回到北京第一天我得知,出国前谈好的中央某影视公司因没有涉外拍摄权,原定准备投拍《盖》剧的计划落空了,这使我顿时陷入了茫然,只好回到哈尔滨抓紧时间花钱请人翻译资料,创作剧本。
面对陌生的题材、陌生的生活,我遇到了创作以来从未遇到过的挑战,只好一个人关在书斋里一边查阅资料,观看二战纪实片及VCD影片,翻阅《欧洲史》、《第三帝国的兴亡》、《辛德勒的名单》等许多书籍,一边苦思冥想……
首先是如何处理真实与虚构的关系。虚构吧,不敢太离谱,钱秀玲老人还活着,怕钱家怪罪。不虚构吧,老人的故事不够二十集电视剧的含量。而且对每个细节,对每个人物名称都要求真,来不得半点含糊。为了求证比利时男人向女人求婚赠送戒指的细节,打国际长途请教钱宪人先生,把许多弄不懂的问题列出清单,传真给比利时的朋友,如,比利时在二战期间有没有地铁,二战时期的宵禁时间,柏林集中营的情况,天主教祈祷语言,军事法庭的法官服装等诸多问题……

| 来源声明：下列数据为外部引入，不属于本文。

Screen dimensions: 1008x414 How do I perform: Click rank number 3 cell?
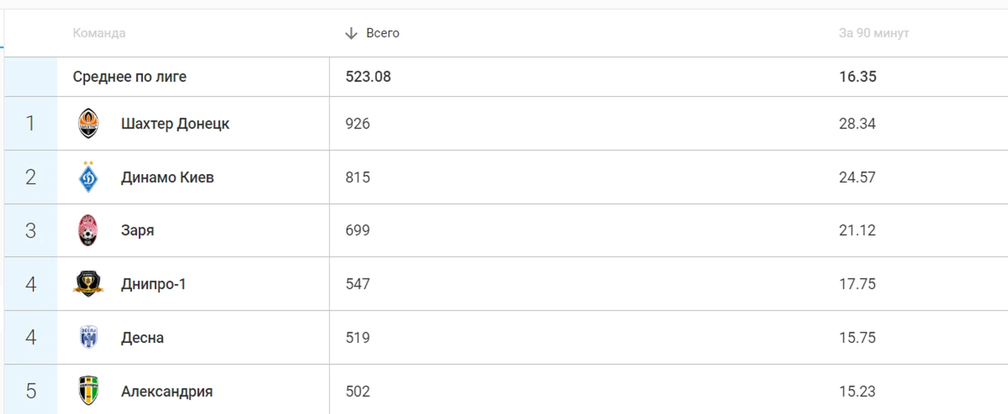click(30, 230)
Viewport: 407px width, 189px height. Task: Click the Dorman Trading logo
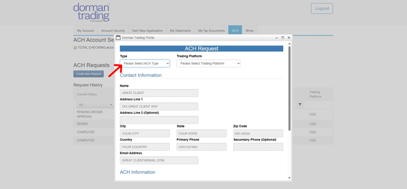pyautogui.click(x=92, y=12)
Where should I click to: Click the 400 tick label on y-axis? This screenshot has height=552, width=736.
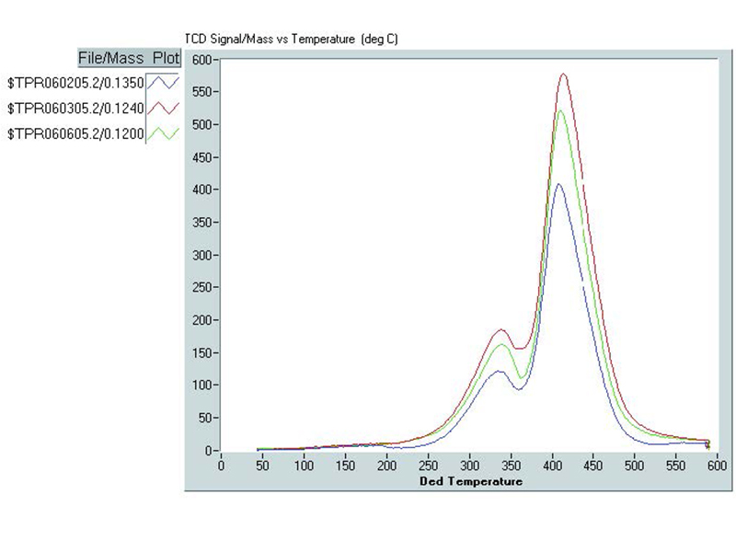(x=202, y=190)
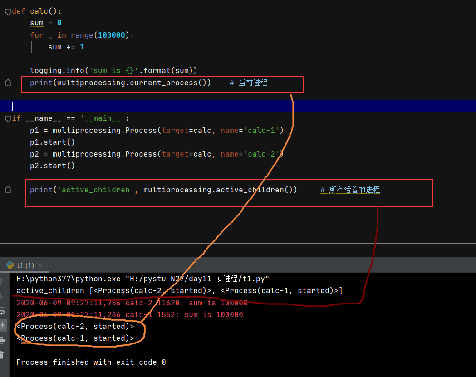Collapse the if __name__ block fold marker
The height and width of the screenshot is (377, 476).
(x=8, y=118)
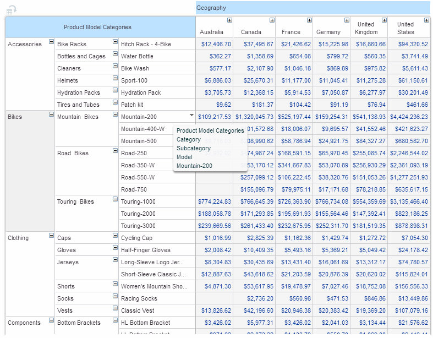
Task: Expand the Australia column
Action: [229, 20]

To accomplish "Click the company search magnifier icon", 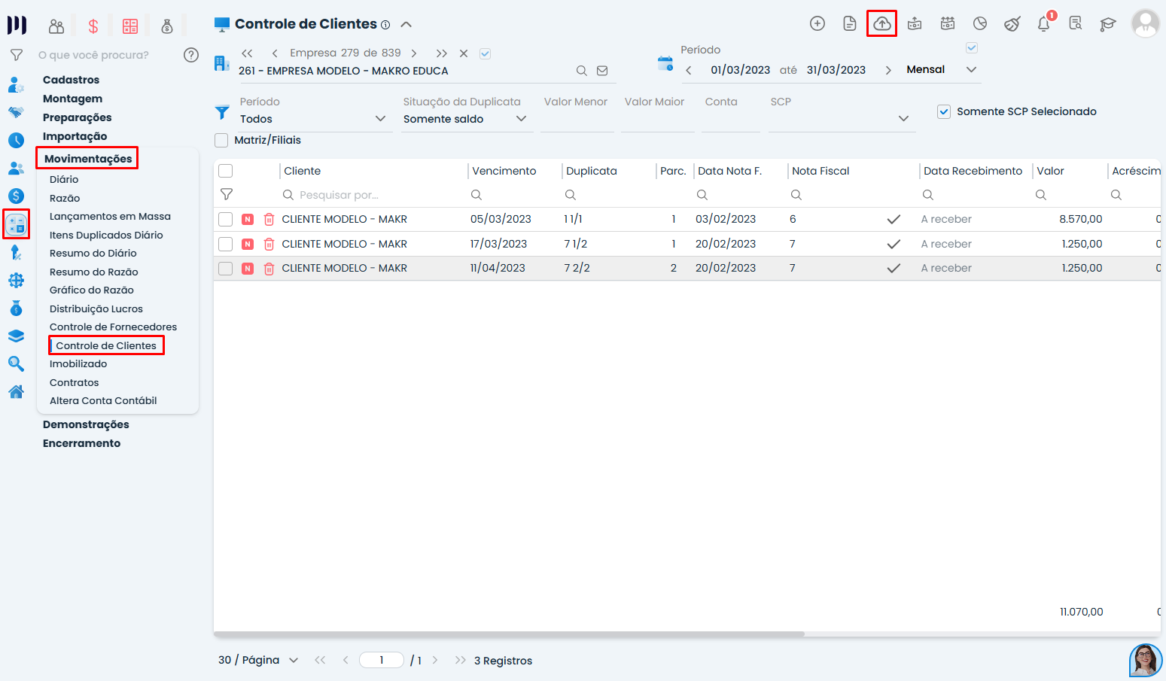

奋斗了几个月,2000年3月2日,我带着呕心沥血创作的二十集电视剧《盖世太保枪口下的中国女人》文学剧本初稿,来北京为“女人”寻找婆家。可是3月18日清晨,我忽然觉得浑身软绵绵的,晃晃悠悠地差点从楼梯上滚下来,去医院一检查,急性肝炎,只好当天就返回哈尔滨住进了医院。
躺在医院的病床上,仍在为我的“女人”找不到婆家而着急上火,联系几家影视公司都觉得题材好,但又觉得境外拍摄投资太大不肯冒险。无奈之下,我想到了国外,就冒昧地给《辛德勒的名单》导演斯皮尔伯格及编剧史蒂弗·赞林写信,自荐钱秀玲的素材,通过美国朋友翻译成英文寄给他们,但几封信发出去却是泥牛入海。
不久,我身体康复之后,先生陪着我又来到北京寻找投资方。